On page twelve, we achieve bwa-ha-ha-ha-ha-ha! funny. The combination of Bea's look, expertly rendered by a guy whom you expect to illustrate expression that cannot be matched, and her dialogue make you laugh out loud. You can't help it. It's as if somebody--hopefully a supermodel--stripped you naked and tickles you with feathers. You cannot help laugh out loud.

Nothing gets in the way of your enjoyment of the gags or the characters in Formerly Known as the Justice League. Captain Atom's plight looks dire indeed, yet the antics of Beetle and Booster hilariously compete against the black humor of the hospital staff. You've got a feeling Atom's going to pull out nice and shiny from this unfortunate situation, and the Looney Tunes atmosphere makes you all but forget he's leaking in the corner of the ER.

Mary's guilt over being the wrecking ball that condemned Atom to his current condition is played so wonderfully over the top that you simply feel the need to pat her on the head and go "awwwwwwww." I mean Fire is the intelligent, rational member of the team.
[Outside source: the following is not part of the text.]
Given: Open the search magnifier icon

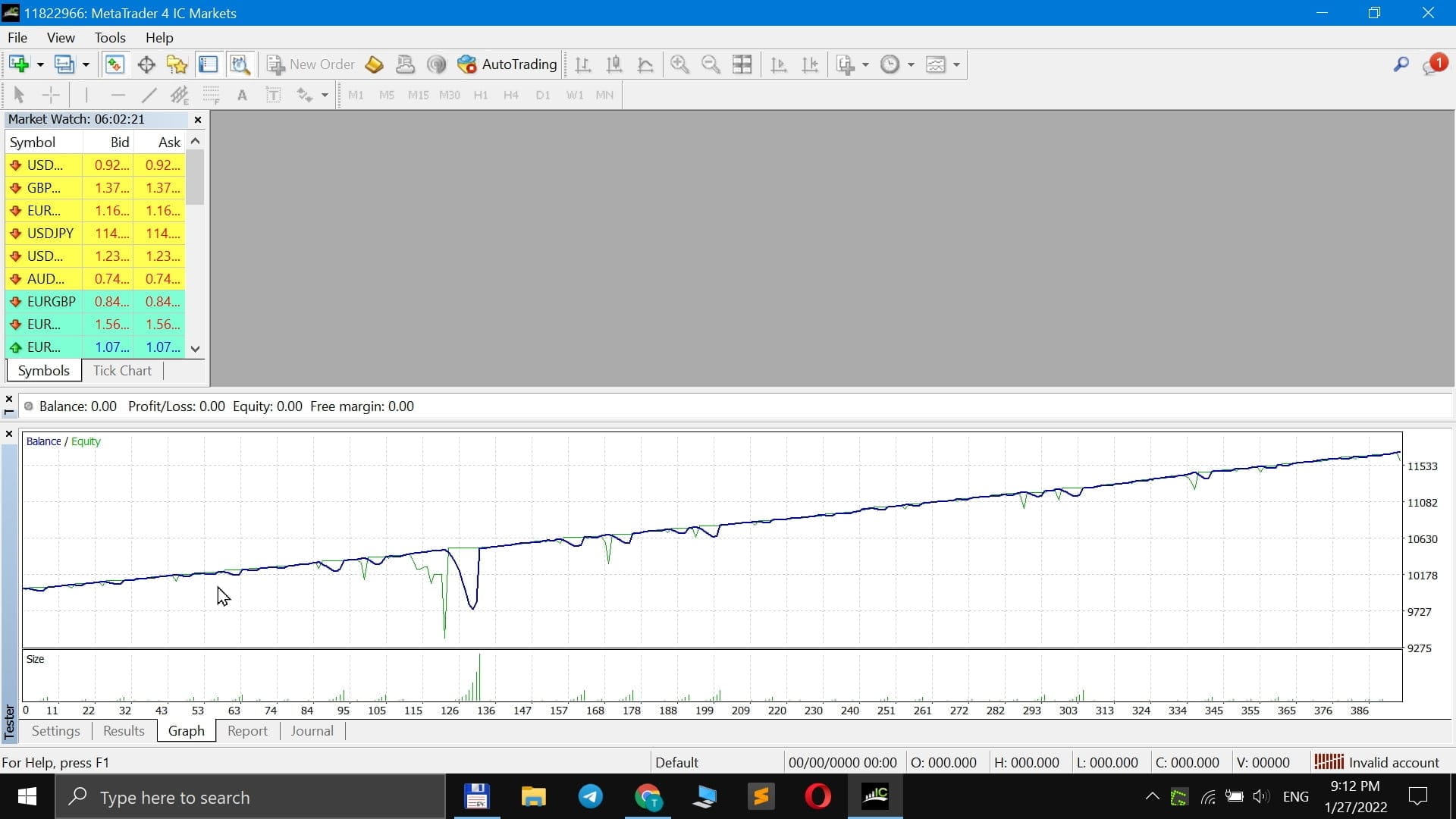Looking at the screenshot, I should click(1401, 64).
How funny is that!

Oracle guest-stars in the book, but the creative team seem to know how much of a downer this crippled incarnation would be in the feel-good comic book of the decade. They refrain from depicting her in her chair. This gives me the luxury to imagine her standing and talking with the Blue Beetle.

Her health may also explain why Batman is in such a good mood. This incarnation called Nabu to help Beetle. So it's only natural that The Killing Joke would impact on the Justice League International elseworlds not at all. 'Twas an imaginary story anyhow.

Formerly Known as the Justice League, not just funny. Bwa-ha-ha-ha-ha-ha! funny.